Histamine-4 receptor antagonist JNJ7777120 inhibits pro-inflammatory microglia and prevents the progression of Parkinson-like pathology and behaviour in a rat model

Abstract The activation of microglial cells is presumed to play a key role in the pathogenesis of Parkinson's disease (PD). The activity of microglia is regulated by the histamine-4 receptor (H 4 R), thus providing a novel target that may prevent the progression of PD. However, this putative mechanism has so far not been validated. In our previous study, we found that mRNA expression of H 4 R was upregulated in PD patients. In the present study, we validated this possible mechanism using the rotenone-induced PD rat model, in which mRNA expression levels of H 4 R-, and microglial markers were significantly increased in the ventral midbrain.
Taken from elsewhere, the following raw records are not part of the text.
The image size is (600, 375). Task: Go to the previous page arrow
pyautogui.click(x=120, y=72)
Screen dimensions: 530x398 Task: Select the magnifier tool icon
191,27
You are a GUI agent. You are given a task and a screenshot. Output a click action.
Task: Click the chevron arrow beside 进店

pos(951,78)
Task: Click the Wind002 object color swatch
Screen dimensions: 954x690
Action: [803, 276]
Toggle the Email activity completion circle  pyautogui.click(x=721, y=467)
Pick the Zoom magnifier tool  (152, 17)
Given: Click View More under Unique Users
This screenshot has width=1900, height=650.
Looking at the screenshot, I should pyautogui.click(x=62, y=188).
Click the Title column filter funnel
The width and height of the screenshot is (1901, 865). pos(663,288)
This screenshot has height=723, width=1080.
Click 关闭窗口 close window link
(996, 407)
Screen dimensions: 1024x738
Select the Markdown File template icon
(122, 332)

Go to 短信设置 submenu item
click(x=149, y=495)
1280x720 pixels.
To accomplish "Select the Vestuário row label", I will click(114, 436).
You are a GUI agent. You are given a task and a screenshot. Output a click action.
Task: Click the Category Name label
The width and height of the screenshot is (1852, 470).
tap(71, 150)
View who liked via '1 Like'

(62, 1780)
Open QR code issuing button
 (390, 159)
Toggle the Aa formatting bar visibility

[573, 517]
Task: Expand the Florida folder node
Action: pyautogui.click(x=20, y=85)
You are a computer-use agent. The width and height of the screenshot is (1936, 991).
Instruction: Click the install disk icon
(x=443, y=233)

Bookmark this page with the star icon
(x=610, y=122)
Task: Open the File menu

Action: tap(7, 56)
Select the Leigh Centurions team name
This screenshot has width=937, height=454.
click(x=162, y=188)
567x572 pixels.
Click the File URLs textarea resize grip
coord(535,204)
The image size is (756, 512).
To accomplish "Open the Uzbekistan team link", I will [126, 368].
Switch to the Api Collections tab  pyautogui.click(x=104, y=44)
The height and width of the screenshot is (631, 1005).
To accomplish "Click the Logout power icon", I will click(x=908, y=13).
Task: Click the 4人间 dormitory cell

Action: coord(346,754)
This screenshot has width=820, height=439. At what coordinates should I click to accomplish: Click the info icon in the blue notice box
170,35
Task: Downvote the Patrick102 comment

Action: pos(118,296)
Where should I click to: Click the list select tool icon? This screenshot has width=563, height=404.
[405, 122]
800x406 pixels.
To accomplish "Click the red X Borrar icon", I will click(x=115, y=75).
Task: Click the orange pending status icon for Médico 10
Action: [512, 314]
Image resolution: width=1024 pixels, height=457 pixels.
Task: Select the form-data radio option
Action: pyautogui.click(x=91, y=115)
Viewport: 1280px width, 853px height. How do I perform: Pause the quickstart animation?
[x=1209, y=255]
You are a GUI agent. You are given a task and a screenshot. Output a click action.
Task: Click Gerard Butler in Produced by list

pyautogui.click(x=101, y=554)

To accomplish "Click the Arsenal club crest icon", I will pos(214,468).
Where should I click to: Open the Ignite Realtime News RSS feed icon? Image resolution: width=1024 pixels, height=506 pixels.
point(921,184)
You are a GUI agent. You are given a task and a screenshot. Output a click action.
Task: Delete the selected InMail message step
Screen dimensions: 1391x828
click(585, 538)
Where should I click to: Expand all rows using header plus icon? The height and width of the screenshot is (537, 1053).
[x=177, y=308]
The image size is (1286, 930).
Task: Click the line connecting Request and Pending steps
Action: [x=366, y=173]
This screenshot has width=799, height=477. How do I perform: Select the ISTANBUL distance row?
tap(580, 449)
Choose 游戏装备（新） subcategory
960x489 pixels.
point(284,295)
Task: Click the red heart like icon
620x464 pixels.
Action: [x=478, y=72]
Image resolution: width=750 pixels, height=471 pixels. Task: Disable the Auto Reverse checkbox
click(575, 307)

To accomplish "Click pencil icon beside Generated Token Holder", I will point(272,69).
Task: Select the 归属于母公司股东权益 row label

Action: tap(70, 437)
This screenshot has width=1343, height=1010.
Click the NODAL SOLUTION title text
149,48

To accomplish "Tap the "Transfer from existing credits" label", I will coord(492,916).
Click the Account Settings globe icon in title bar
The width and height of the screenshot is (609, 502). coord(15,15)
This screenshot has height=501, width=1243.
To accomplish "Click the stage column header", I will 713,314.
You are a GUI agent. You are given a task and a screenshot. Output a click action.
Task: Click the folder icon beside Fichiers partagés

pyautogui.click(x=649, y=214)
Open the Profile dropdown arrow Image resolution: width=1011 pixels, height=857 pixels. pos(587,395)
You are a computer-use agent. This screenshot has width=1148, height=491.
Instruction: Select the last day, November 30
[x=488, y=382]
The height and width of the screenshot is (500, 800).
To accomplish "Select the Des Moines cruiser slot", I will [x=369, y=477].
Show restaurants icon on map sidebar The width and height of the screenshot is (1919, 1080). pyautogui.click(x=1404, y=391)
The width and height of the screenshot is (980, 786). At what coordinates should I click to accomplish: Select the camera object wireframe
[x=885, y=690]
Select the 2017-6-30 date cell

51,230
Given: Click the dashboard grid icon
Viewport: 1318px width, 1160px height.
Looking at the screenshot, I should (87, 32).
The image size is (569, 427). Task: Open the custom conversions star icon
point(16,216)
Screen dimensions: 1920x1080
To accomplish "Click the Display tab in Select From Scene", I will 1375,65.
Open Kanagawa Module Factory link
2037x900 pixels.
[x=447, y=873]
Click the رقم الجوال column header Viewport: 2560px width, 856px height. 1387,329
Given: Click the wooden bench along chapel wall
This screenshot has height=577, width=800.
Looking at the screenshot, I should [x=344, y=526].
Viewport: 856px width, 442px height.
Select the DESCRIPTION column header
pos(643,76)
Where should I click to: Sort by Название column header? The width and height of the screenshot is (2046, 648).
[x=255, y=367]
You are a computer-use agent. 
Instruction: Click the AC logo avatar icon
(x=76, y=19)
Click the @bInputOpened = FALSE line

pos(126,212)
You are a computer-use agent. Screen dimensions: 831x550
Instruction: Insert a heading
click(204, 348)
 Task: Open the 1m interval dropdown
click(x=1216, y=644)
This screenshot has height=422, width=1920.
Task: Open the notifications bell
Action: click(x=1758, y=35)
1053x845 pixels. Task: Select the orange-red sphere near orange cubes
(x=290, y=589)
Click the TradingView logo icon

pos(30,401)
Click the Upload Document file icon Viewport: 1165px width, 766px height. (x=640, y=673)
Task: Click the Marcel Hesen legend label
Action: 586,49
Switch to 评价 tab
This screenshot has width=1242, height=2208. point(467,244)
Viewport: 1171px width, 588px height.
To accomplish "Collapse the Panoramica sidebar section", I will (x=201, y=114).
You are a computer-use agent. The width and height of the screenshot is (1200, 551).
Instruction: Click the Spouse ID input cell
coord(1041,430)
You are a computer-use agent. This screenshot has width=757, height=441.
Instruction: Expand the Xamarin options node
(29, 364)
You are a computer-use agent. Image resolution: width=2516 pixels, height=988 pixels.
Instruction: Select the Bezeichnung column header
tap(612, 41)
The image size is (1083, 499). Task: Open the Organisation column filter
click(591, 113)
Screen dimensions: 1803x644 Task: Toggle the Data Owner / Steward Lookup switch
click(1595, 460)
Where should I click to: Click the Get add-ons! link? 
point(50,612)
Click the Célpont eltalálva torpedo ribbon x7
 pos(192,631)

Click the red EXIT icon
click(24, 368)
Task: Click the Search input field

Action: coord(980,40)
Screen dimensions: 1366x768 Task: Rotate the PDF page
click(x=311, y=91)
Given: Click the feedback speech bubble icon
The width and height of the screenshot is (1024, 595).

Inhibition of H 4 R in rotenone-induced PD rat model by infusion of the specific H 4 R antagonist JNJ7777120 into the lateral ventricle resulted in blockade of microglial activation. In addition, pharmacological targeting of H 4 R in rotenone-lesioned rats resulted in reduced apomorphine-induced rotational behaviour, prevention of dopaminergic neuron degeneration and associated decreases in striatal dopamine levels. These changes were accompanied by a reduction of Lewy body-like neuropathology. Our results provide first proof of the efficacy of an H 4 R antagonist in a commonly used PD rat model, and proposes the H 4 R as a promising target to clinically tackle microglial activation and thereby the progression of PD.